EXERCISE: Output each entry exactly; skip nothing.
=======
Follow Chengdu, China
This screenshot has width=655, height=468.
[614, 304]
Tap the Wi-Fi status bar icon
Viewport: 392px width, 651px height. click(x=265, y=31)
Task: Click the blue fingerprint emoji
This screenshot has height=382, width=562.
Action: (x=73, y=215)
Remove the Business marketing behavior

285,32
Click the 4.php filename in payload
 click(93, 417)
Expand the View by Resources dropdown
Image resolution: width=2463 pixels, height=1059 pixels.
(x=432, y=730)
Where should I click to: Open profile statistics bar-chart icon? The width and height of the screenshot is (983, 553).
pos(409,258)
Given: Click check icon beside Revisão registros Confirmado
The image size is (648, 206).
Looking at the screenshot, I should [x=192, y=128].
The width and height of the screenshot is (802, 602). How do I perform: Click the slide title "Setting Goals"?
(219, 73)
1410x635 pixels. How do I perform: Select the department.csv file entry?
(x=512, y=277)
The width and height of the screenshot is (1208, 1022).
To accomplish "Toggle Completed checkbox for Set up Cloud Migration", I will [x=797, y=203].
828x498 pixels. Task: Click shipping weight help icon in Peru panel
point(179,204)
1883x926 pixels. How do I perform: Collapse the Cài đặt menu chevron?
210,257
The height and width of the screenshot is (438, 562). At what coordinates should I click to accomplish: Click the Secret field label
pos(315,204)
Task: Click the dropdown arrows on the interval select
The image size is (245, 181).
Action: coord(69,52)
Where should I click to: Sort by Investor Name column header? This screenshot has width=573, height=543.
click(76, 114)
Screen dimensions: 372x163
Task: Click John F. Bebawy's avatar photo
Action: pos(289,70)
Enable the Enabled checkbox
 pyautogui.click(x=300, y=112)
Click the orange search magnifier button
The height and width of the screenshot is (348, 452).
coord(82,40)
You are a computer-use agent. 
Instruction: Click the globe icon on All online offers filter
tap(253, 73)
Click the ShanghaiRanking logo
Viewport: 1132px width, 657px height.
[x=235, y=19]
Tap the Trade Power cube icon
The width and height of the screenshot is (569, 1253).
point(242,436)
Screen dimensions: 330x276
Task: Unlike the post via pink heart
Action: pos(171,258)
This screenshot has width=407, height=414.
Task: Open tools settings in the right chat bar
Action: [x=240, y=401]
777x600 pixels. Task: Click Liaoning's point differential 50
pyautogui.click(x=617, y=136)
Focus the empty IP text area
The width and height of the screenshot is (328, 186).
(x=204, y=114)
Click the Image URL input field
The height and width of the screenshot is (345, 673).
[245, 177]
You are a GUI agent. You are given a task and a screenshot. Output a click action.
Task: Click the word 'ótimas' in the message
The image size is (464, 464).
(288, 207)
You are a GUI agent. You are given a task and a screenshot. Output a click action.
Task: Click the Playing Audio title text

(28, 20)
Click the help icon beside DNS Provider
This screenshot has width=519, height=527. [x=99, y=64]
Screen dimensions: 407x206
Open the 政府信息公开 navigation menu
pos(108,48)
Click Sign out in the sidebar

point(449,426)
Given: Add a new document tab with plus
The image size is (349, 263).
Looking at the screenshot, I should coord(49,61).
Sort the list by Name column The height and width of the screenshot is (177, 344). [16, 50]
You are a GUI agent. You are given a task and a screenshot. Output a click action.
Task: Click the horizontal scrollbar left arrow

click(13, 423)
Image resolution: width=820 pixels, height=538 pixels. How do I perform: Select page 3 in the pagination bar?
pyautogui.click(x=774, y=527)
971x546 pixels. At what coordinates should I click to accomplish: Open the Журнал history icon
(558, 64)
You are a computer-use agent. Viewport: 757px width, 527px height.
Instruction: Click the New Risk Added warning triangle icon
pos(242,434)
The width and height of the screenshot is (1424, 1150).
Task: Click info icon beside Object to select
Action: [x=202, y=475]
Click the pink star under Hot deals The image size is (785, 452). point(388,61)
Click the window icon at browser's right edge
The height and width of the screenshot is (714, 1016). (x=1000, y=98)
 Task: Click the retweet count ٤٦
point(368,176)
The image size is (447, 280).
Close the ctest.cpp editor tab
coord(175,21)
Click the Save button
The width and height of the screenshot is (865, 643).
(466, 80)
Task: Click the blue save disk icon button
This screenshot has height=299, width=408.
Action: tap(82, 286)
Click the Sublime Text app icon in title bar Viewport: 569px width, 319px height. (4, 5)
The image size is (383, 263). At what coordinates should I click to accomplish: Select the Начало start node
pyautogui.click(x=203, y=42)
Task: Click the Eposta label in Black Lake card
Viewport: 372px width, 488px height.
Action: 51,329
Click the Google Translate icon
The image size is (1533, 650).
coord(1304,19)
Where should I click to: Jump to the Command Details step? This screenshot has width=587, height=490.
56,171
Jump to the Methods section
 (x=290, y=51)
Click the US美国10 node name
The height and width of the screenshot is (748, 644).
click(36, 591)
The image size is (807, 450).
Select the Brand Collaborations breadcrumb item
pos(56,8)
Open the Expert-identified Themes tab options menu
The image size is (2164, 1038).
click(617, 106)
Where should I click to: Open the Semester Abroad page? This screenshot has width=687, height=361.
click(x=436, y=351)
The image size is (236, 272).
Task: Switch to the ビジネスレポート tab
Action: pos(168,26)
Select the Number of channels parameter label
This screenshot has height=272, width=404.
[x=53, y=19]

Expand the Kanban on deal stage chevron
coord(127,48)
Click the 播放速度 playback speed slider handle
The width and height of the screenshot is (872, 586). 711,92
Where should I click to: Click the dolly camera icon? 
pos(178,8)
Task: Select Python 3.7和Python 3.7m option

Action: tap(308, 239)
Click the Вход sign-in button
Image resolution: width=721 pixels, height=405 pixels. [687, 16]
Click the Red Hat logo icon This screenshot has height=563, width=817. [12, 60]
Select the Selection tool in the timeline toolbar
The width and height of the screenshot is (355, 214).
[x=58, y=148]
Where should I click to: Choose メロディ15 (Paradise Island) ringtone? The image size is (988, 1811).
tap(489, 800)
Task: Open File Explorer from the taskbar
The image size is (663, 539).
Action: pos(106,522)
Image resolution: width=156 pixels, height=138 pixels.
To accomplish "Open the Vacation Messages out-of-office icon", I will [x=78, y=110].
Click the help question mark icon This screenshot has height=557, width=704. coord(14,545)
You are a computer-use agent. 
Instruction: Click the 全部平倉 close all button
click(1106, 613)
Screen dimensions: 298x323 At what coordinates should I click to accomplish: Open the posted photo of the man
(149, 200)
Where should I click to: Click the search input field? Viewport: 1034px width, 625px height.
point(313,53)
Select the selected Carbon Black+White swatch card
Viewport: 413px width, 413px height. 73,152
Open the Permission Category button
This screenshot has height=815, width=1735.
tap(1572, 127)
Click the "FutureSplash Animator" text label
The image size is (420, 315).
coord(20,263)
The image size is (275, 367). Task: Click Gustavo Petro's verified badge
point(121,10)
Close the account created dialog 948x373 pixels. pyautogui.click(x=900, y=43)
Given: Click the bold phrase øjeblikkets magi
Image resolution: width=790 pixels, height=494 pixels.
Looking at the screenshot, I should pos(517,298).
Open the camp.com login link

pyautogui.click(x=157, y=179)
=======
EXERCISE SOLUTION:
Follow Chengdu, China
This screenshot has width=655, height=468.
[614, 304]
Tap the Wi-Fi status bar icon
Viewport: 392px width, 651px height. click(x=265, y=31)
Task: Click the blue fingerprint emoji
This screenshot has height=382, width=562.
Action: (x=73, y=215)
Remove the Business marketing behavior

285,32
Click the 4.php filename in payload
 click(93, 417)
Expand the View by Resources dropdown
Image resolution: width=2463 pixels, height=1059 pixels.
(x=432, y=730)
Where should I click to: Open profile statistics bar-chart icon? The width and height of the screenshot is (983, 553).
pos(409,258)
Given: Click check icon beside Revisão registros Confirmado
The image size is (648, 206).
Looking at the screenshot, I should [x=192, y=128].
The width and height of the screenshot is (802, 602). How do I perform: Click the slide title "Setting Goals"?
(219, 73)
1410x635 pixels. How do I perform: Select the department.csv file entry?
(x=512, y=277)
The width and height of the screenshot is (1208, 1022).
To accomplish "Toggle Completed checkbox for Set up Cloud Migration", I will [x=797, y=203].
828x498 pixels. Task: Click shipping weight help icon in Peru panel
point(179,204)
1883x926 pixels. How do I perform: Collapse the Cài đặt menu chevron?
210,257
The height and width of the screenshot is (438, 562). At what coordinates should I click to accomplish: Click the Secret field label
pos(315,204)
Task: Click the dropdown arrows on the interval select
The image size is (245, 181).
Action: coord(69,52)
Where should I click to: Sort by Investor Name column header? This screenshot has width=573, height=543.
click(76, 114)
Screen dimensions: 372x163
Task: Click John F. Bebawy's avatar photo
Action: pos(289,70)
Enable the Enabled checkbox
 pyautogui.click(x=300, y=112)
Click the orange search magnifier button
The height and width of the screenshot is (348, 452).
coord(82,40)
You are a computer-use agent. 
Instruction: Click the globe icon on All online offers filter
tap(253, 73)
Click the ShanghaiRanking logo
Viewport: 1132px width, 657px height.
[x=235, y=19]
Tap the Trade Power cube icon
The width and height of the screenshot is (569, 1253).
point(242,436)
Screen dimensions: 330x276
Task: Unlike the post via pink heart
Action: pos(171,258)
This screenshot has width=407, height=414.
Task: Open tools settings in the right chat bar
Action: [x=240, y=401]
777x600 pixels. Task: Click Liaoning's point differential 50
pyautogui.click(x=617, y=136)
Focus the empty IP text area
The width and height of the screenshot is (328, 186).
(x=204, y=114)
Click the Image URL input field
The height and width of the screenshot is (345, 673).
[245, 177]
You are a GUI agent. You are given a task and a screenshot. Output a click action.
Task: Click the word 'ótimas' in the message
The image size is (464, 464).
(288, 207)
You are a GUI agent. You are given a task and a screenshot. Output a click action.
Task: Click the Playing Audio title text

(28, 20)
Click the help icon beside DNS Provider
This screenshot has width=519, height=527. [x=99, y=64]
Screen dimensions: 407x206
Open the 政府信息公开 navigation menu
pos(108,48)
Click Sign out in the sidebar

point(449,426)
Given: Add a new document tab with plus
The image size is (349, 263).
Looking at the screenshot, I should coord(49,61).
Sort the list by Name column The height and width of the screenshot is (177, 344). [16, 50]
You are a GUI agent. You are given a task and a screenshot. Output a click action.
Task: Click the horizontal scrollbar left arrow

click(13, 423)
Image resolution: width=820 pixels, height=538 pixels. How do I perform: Select page 3 in the pagination bar?
pyautogui.click(x=774, y=527)
971x546 pixels. At what coordinates should I click to accomplish: Open the Журнал history icon
(558, 64)
You are a computer-use agent. Viewport: 757px width, 527px height.
Instruction: Click the New Risk Added warning triangle icon
pos(242,434)
The width and height of the screenshot is (1424, 1150).
Task: Click info icon beside Object to select
Action: [x=202, y=475]
Click the pink star under Hot deals The image size is (785, 452). point(388,61)
Click the window icon at browser's right edge
The height and width of the screenshot is (714, 1016). (x=1000, y=98)
 Task: Click the retweet count ٤٦
point(368,176)
The image size is (447, 280).
Close the ctest.cpp editor tab
coord(175,21)
Click the Save button
The width and height of the screenshot is (865, 643).
(466, 80)
Task: Click the blue save disk icon button
This screenshot has height=299, width=408.
Action: tap(82, 286)
Click the Sublime Text app icon in title bar Viewport: 569px width, 319px height. (4, 5)
The image size is (383, 263). At what coordinates should I click to accomplish: Select the Начало start node
pyautogui.click(x=203, y=42)
Task: Click the Eposta label in Black Lake card
Viewport: 372px width, 488px height.
Action: 51,329
Click the Google Translate icon
The image size is (1533, 650).
coord(1304,19)
Where should I click to: Jump to the Command Details step? This screenshot has width=587, height=490.
56,171
Jump to the Methods section
 (x=290, y=51)
Click the US美国10 node name
The height and width of the screenshot is (748, 644).
click(36, 591)
The image size is (807, 450).
Select the Brand Collaborations breadcrumb item
pos(56,8)
Open the Expert-identified Themes tab options menu
The image size is (2164, 1038).
click(617, 106)
Where should I click to: Open the Semester Abroad page? This screenshot has width=687, height=361.
click(x=436, y=351)
The image size is (236, 272).
Task: Switch to the ビジネスレポート tab
Action: pos(168,26)
Select the Number of channels parameter label
This screenshot has height=272, width=404.
[x=53, y=19]

Expand the Kanban on deal stage chevron
coord(127,48)
Click the 播放速度 playback speed slider handle
The width and height of the screenshot is (872, 586). 711,92
Where should I click to: Click the dolly camera icon? 
pos(178,8)
Task: Select Python 3.7和Python 3.7m option

Action: tap(308, 239)
Click the Вход sign-in button
Image resolution: width=721 pixels, height=405 pixels. [687, 16]
Click the Red Hat logo icon This screenshot has height=563, width=817. [12, 60]
Select the Selection tool in the timeline toolbar
The width and height of the screenshot is (355, 214).
[x=58, y=148]
Where should I click to: Choose メロディ15 (Paradise Island) ringtone? The image size is (988, 1811).
tap(489, 800)
Task: Open File Explorer from the taskbar
The image size is (663, 539).
Action: pos(106,522)
Image resolution: width=156 pixels, height=138 pixels.
To accomplish "Open the Vacation Messages out-of-office icon", I will [x=78, y=110].
Click the help question mark icon This screenshot has height=557, width=704. coord(14,545)
You are a computer-use agent. 
Instruction: Click the 全部平倉 close all button
click(1106, 613)
Screen dimensions: 298x323 At what coordinates should I click to accomplish: Open the posted photo of the man
(149, 200)
Where should I click to: Click the search input field? Viewport: 1034px width, 625px height.
point(313,53)
Select the selected Carbon Black+White swatch card
Viewport: 413px width, 413px height. 73,152
Open the Permission Category button
This screenshot has height=815, width=1735.
tap(1572, 127)
Click the "FutureSplash Animator" text label
The image size is (420, 315).
coord(20,263)
The image size is (275, 367). Task: Click Gustavo Petro's verified badge
point(121,10)
Close the account created dialog 948x373 pixels. pyautogui.click(x=900, y=43)
Given: Click the bold phrase øjeblikkets magi
Image resolution: width=790 pixels, height=494 pixels.
Looking at the screenshot, I should pos(517,298).
Open the camp.com login link

pyautogui.click(x=157, y=179)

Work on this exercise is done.